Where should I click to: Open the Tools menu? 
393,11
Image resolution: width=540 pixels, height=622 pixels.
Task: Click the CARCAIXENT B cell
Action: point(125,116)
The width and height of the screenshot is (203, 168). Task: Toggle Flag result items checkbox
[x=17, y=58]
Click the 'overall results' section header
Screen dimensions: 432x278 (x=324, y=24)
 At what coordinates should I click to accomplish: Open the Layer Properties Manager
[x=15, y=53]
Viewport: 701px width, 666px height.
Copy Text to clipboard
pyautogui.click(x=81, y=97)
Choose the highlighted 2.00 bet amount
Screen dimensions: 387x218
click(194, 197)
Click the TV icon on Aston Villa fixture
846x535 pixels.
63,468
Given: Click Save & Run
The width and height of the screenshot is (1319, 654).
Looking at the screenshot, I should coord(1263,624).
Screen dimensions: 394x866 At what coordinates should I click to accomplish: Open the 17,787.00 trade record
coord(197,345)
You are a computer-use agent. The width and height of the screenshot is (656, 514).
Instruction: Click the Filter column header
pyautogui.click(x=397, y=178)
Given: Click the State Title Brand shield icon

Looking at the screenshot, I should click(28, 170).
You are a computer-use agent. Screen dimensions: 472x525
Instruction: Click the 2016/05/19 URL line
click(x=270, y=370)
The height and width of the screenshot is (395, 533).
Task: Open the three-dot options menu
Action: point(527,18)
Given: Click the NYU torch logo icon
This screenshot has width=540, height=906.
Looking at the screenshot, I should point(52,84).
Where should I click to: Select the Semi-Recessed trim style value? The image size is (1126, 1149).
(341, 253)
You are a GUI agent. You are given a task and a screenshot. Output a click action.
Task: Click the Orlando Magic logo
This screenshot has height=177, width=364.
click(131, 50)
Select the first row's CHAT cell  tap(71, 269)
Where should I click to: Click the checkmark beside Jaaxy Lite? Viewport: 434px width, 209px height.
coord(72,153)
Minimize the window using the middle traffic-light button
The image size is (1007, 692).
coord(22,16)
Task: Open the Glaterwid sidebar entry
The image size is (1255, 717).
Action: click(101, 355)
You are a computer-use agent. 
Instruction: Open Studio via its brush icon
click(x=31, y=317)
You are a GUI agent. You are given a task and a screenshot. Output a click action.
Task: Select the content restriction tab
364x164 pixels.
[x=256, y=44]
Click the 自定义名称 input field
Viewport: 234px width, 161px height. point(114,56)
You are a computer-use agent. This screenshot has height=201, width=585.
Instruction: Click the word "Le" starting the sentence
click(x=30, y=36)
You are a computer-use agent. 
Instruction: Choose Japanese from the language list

▶ **Aim**:
Rewrite all of the entries above, changing every occurrence of "Instruction" to "Command" and leaving everything else unchanged.

▶ **Exercise result**:
Where should I click to: Open the Tools menu? 
393,11
Image resolution: width=540 pixels, height=622 pixels.
Task: Click the CARCAIXENT B cell
Action: point(125,116)
The width and height of the screenshot is (203, 168). Task: Toggle Flag result items checkbox
[x=17, y=58]
Click the 'overall results' section header
Screen dimensions: 432x278 (x=324, y=24)
 At what coordinates should I click to accomplish: Open the Layer Properties Manager
[x=15, y=53]
Viewport: 701px width, 666px height.
Copy Text to clipboard
pyautogui.click(x=81, y=97)
Choose the highlighted 2.00 bet amount
Screen dimensions: 387x218
click(194, 197)
Click the TV icon on Aston Villa fixture
846x535 pixels.
63,468
Given: Click Save & Run
The width and height of the screenshot is (1319, 654).
Looking at the screenshot, I should coord(1263,624).
Screen dimensions: 394x866 At what coordinates should I click to accomplish: Open the 17,787.00 trade record
coord(197,345)
You are a computer-use agent. The width and height of the screenshot is (656, 514).
Command: Click the Filter column header
pyautogui.click(x=397, y=178)
Given: Click the State Title Brand shield icon

Looking at the screenshot, I should click(28, 170).
You are a computer-use agent. Screen dimensions: 472x525
Command: Click the 2016/05/19 URL line
click(x=270, y=370)
The height and width of the screenshot is (395, 533).
Task: Open the three-dot options menu
Action: point(527,18)
Given: Click the NYU torch logo icon
This screenshot has width=540, height=906.
Looking at the screenshot, I should point(52,84).
Where should I click to: Select the Semi-Recessed trim style value? The image size is (1126, 1149).
(341, 253)
You are a GUI agent. You are given a task and a screenshot. Output a click action.
Task: Click the Orlando Magic logo
This screenshot has height=177, width=364.
click(131, 50)
Select the first row's CHAT cell  tap(71, 269)
Where should I click to: Click the checkmark beside Jaaxy Lite? Viewport: 434px width, 209px height.
coord(72,153)
Minimize the window using the middle traffic-light button
The image size is (1007, 692).
coord(22,16)
Task: Open the Glaterwid sidebar entry
The image size is (1255, 717).
Action: click(101, 355)
You are a computer-use agent. 
Command: Open Studio via its brush icon
click(x=31, y=317)
You are a GUI agent. You are given a task and a screenshot. Output a click action.
Task: Select the content restriction tab
364x164 pixels.
[x=256, y=44]
Click the 自定义名称 input field
Viewport: 234px width, 161px height. point(114,56)
You are a computer-use agent. This screenshot has height=201, width=585.
Command: Click the word "Le" starting the sentence
click(x=30, y=36)
You are a computer-use agent. 
Command: Choose Japanese from the language list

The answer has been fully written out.